Re: False positive on inequality comparison
by toolic (Bishop) on Apr 03, 2009 at 20:08 UTC

      I'm familiar with potential problems with floating point inequality when the values are the results of some computation. But if I assign 1.2345 to $var_a and then assign 1.2345 to $var_b, then perform the equality check, I would expect them to be equal. Direct assignments should not cause different floating point representations, as far as I know.

      Once that value is used in any sort of arithmetic, all bets are off.

      As an additional test, I wrote a short script (which I should have done earlier, but it still doesn't really explain anything):

      #!/usr/bin/perl use strict; use warnings; my %values; while (my $line = <DATA>) { if ($line =~ /(\w)_(r|ch)ange\s(\S+)/) { $values{$1}{$2."ange"} = $3; } } for my $ key(sort keys %values) { if ($values{$key}{'change'} != $values{$key}{'range'}) { print "Not "; } print "Equal:\nChange: $values{$key}{change}\nRange : $values{$key +}{range}\n\n"; } __DATA__ var_a_change 101.945484 var_a_range 101.945484 var_b_change -80.5498336616321 var_b_range -80.5498336616321 var_c_change 45142.388774415 var_c_range 45142.388774415 var_d_change -159.905028384 var_d_range -159.905028384 var_e_change -159.905028384 var_e_range -159.905028384 var_f_change 181.019658002611 var_f_range 181.019658002611 var_g_change 1.57615706403821 var_g_range 1.57615706403821

      Every single comparison there passes the equality check. And the only thing this script is doing differently than my actual script is reading the values from Excel. That may be key, I don't know.

        I believe you've hit the nail on the thumb right here.

        And the only thing this script is doing differently than my actual script is reading the values from Excel.

        Depending on how the values were added to Excel (or calculated there), the representations may be different even though they look the same.

        This is another instance of a more subtle problem.
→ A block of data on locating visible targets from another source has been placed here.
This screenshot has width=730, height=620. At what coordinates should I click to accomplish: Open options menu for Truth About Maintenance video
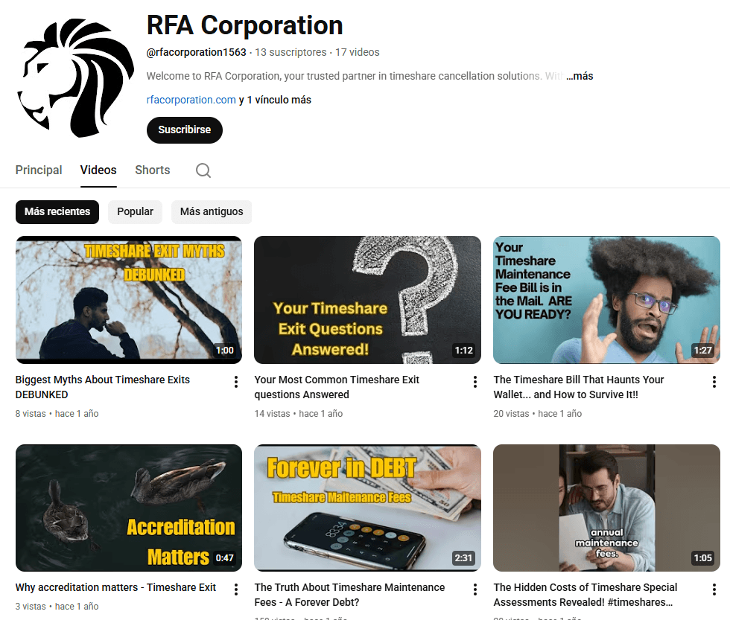coord(475,589)
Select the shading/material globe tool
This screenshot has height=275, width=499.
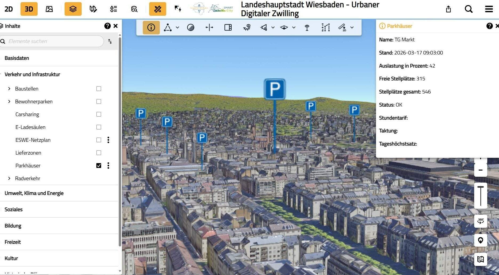click(x=191, y=27)
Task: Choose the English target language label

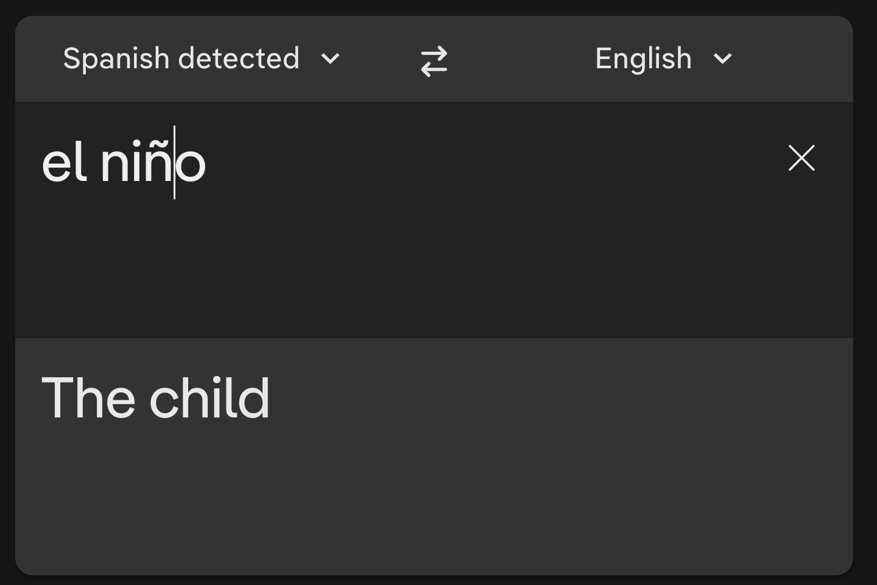Action: (643, 59)
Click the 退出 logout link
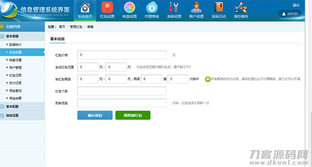Image resolution: width=312 pixels, height=167 pixels. coord(296,5)
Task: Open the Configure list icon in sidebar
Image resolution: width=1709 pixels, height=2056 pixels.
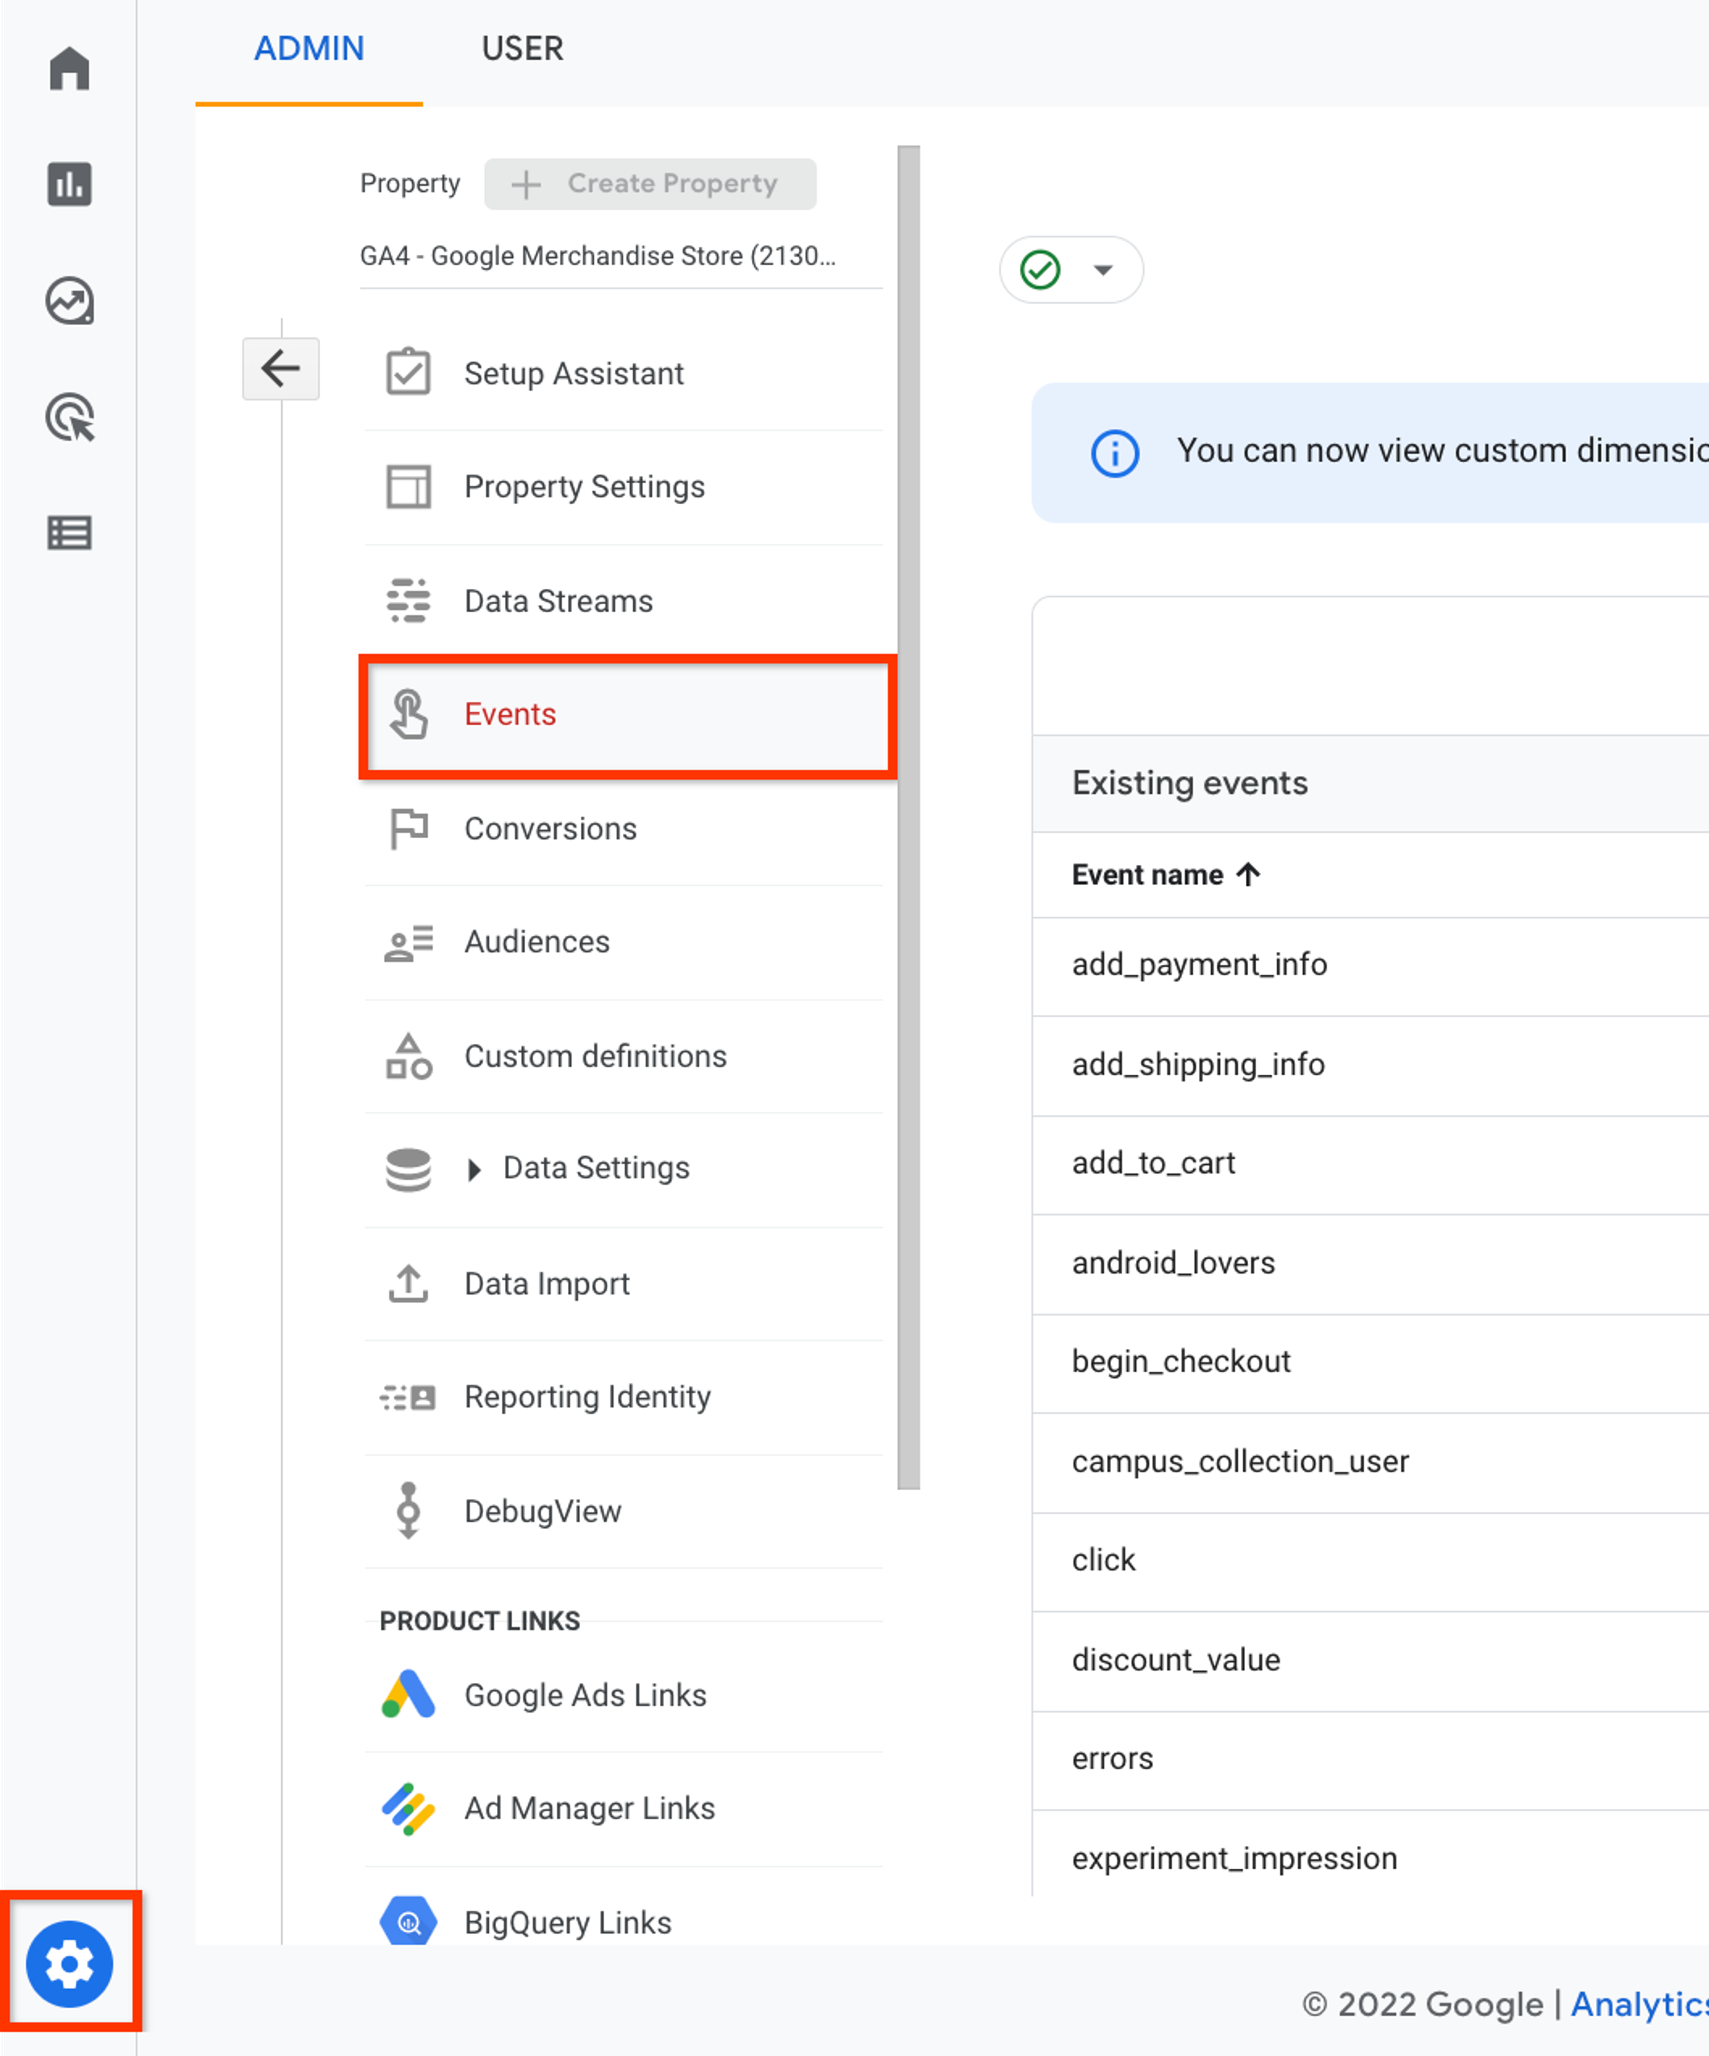Action: pyautogui.click(x=70, y=534)
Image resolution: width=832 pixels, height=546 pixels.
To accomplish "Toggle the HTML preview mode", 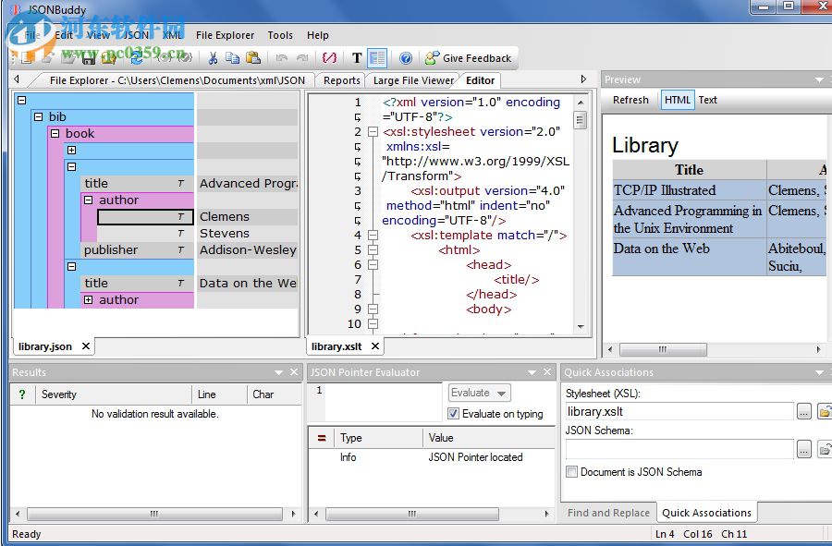I will (677, 100).
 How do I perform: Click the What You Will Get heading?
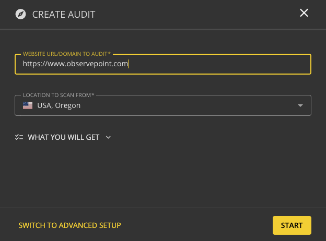click(x=64, y=137)
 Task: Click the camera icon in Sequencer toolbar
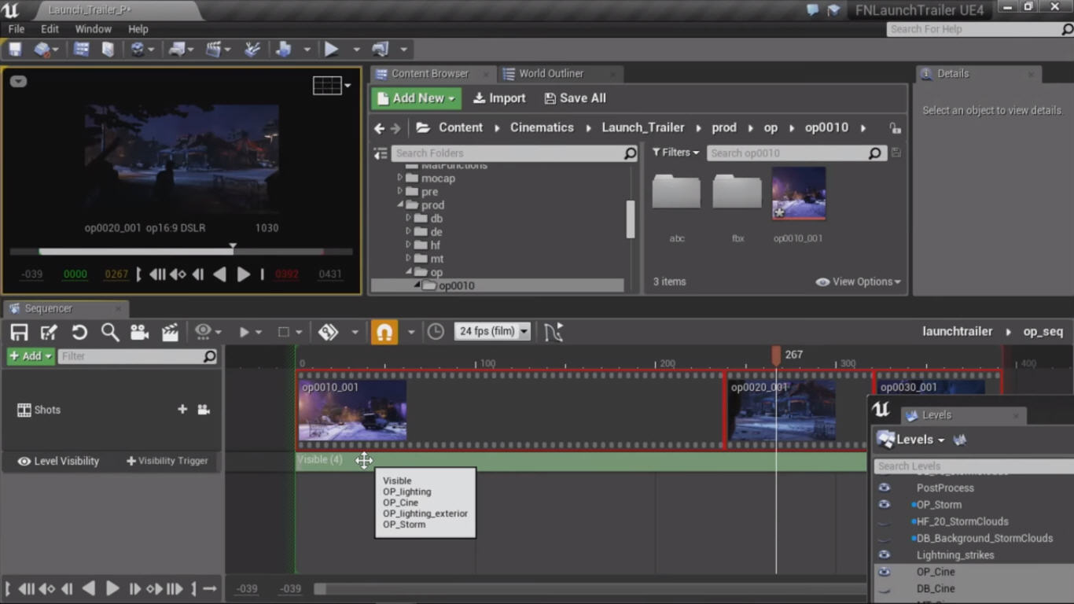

You can't truly trust any data that comes from outside your program. The real world always seems to be messier than it needs to be.<shrug/>

        G. Wade
Re: False positive on inequality comparison
by tilly (Archbishop) on Apr 04, 2009 at 05:01 UTC
    A quick and dirty but surprisingly useful trick to use when dealing with floating point issues is to use string comparison operators rather than numeric ones. Try it and see if it works.

      That's something I would never have thought of. But it worked perfectly. String comparison found no difference -- even when a numeric comparison did find a difference. Thanks for the idea.

        Using string comparison on floats is dangerous, unless you don't care if the floats are actually different!

        As this shows in the last line, Perl's default stringification for floats will only show you 6 decimal places of precision, anything beyond that accuracy and you are just pretending the are the same.

        $first = unpack 'd', pack 'b64', '1001110001010011100010111001000010000101000001010110011000000010';; $second = unpack 'd', pack 'b64', '1010110001010011100010111001000010000101000001010110011000000010';; printf "%f %f :> %17.17f\n", $first, $second, $first - $second;; 181.019658 181.019658 :> 0.00000000000011369

        Examine what is said, not who speaks -- Silence betokens consent -- Love the truth but pardon error.
        "Science is about questioning the status quo. Questioning authority".
        In the absence of evidence, opinion is indistinguishable from prejudice.
Re: False positive on inequality comparison
by andk (Novice) on Apr 05, 2009 at 08:51 UTC
    Given that you hit a bug it would be cool if you could narrow it down, eg. try the same program on a different architecture or shorten it to a oneliner. Floating point bugs are often architecture specific and so the number of developers to discover them is smaller than for other bugs. Once you get it down to a oneliner it can become part of a test in either the Excel module you're using or perl itself and thus be extinguished. Don't give up on it!